Kristin Scott Thomas (die al jaar en dag in Frankrijk woont en
blijkbaar goed heeft opgelet tijdens de taallessen voor
allochtonen) speelt Juliette, een vrouw van in de veertig die
vrijkomt nadat ze 15 jaar lang in de gevangenis heeft gezeten. Ze
wordt opgevangen door haar zus Léa (Elsa Zylberstein) en haar man
Luc (Serge Hazanavicius). Luc ziet het verblijf van Juliette niet
echt zitten, maar hij probeert z’n gevoelens voor zich te houden om
Léa niet te kwetsen. Langzaam maar zeker zien we hoe de twee zussen
elkaar opnieuw leren kennen en hoe Juliette, die zelden spreekt en
nooit glimlacht, haar leven opnieuw opbouwt.

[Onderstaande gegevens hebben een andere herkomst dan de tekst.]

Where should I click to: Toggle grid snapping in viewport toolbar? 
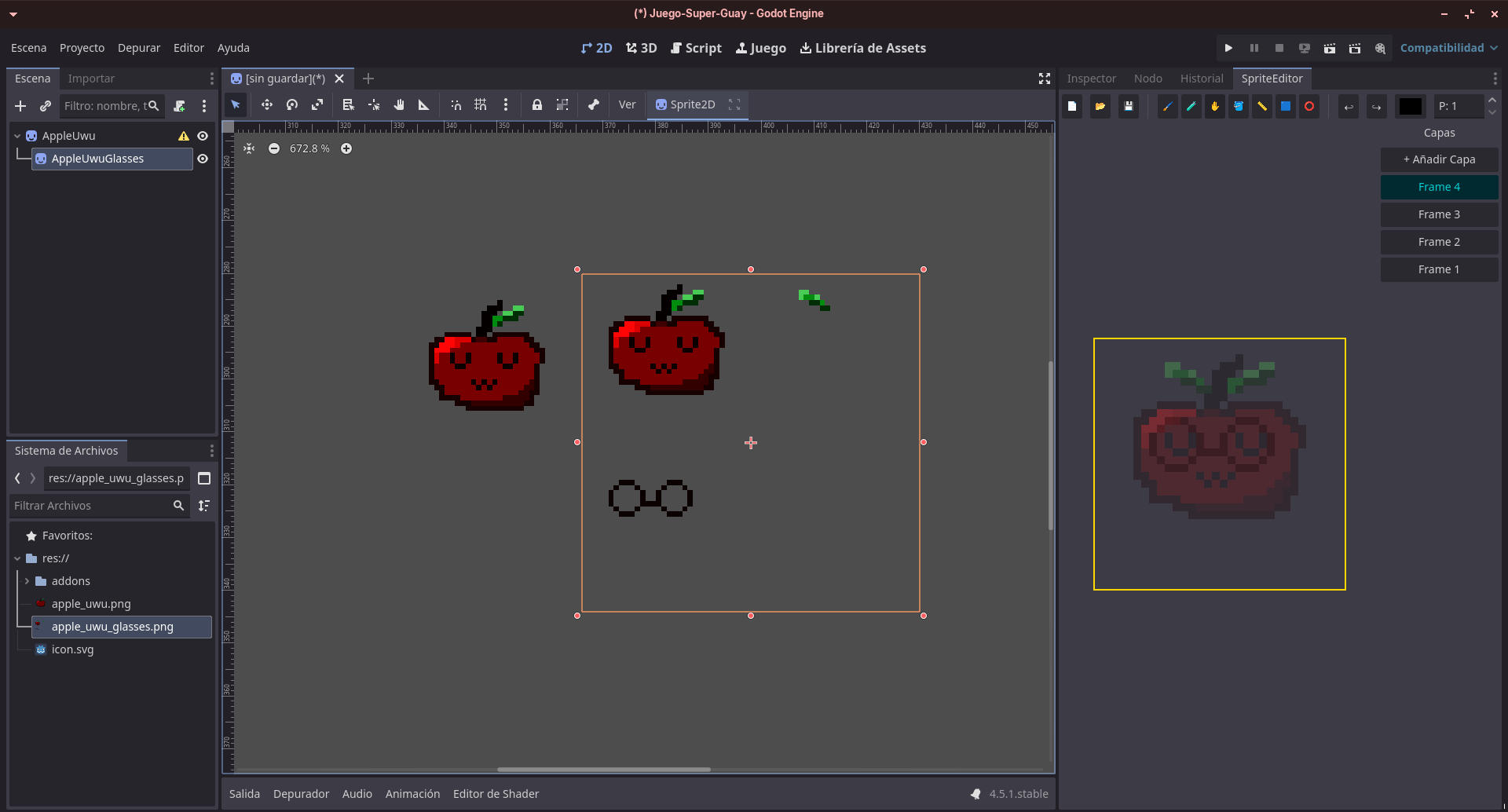[481, 104]
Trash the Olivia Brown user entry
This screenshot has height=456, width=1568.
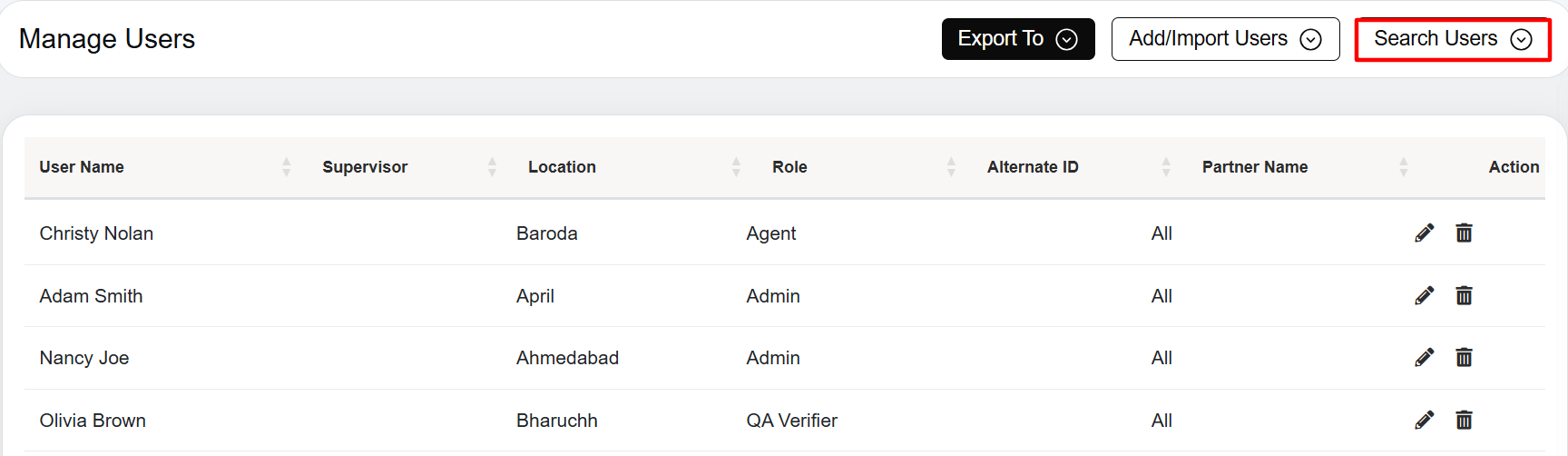coord(1464,420)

Claudel wacht zo lang mogelijk om ons te laten weten voor welke
misdaad Juliette heeft vastgezeten, en de onzekerheid die hij
doelbewust bij zijn publiek teweeg brengt, geeft een extra dimensie
aan alles wat er gebeurt tijdens de eerste 45 minuten van de film.
De personages spreken er nooit rechtstreeks over, maar gebruiken
eufemismen om het over het verleden te hebben. De gevangenis wordt
“die plaats”, de misdaad wordt nooit bij naam genoemd maar
ondergebracht in de vage categorie “wat er gebeurd is”. Het gevolg
daarvan is dat de fantasie van de kijker aan het werk wordt gezet.
15 jaar is een lange straf – heeft Juliette een moord gepleegd? Op
wie dan? De relatie tussen Juliette en haar zus, om nog maar te
zwijgen van de relatie tussen haar en Luc en de kinderen, bevindt
zich continu onder die donderwolk van het verleden, zonder dat we
die helemaal kunnen plaatsen. Wanneer Claudel dan toch een tipje
van de sluier oplicht, en in één kurkdroog uitgesproken zinnetje de
misdaad van Juliette medeelt, verhoogt dat alleen maar de
intensiteit van het drama. Want met dat ene zinnetje weten we nog
altijd niets over de context, het hoe en waarom ervan. Die
antwoorden krijgen we pas in de allerlaatste scène.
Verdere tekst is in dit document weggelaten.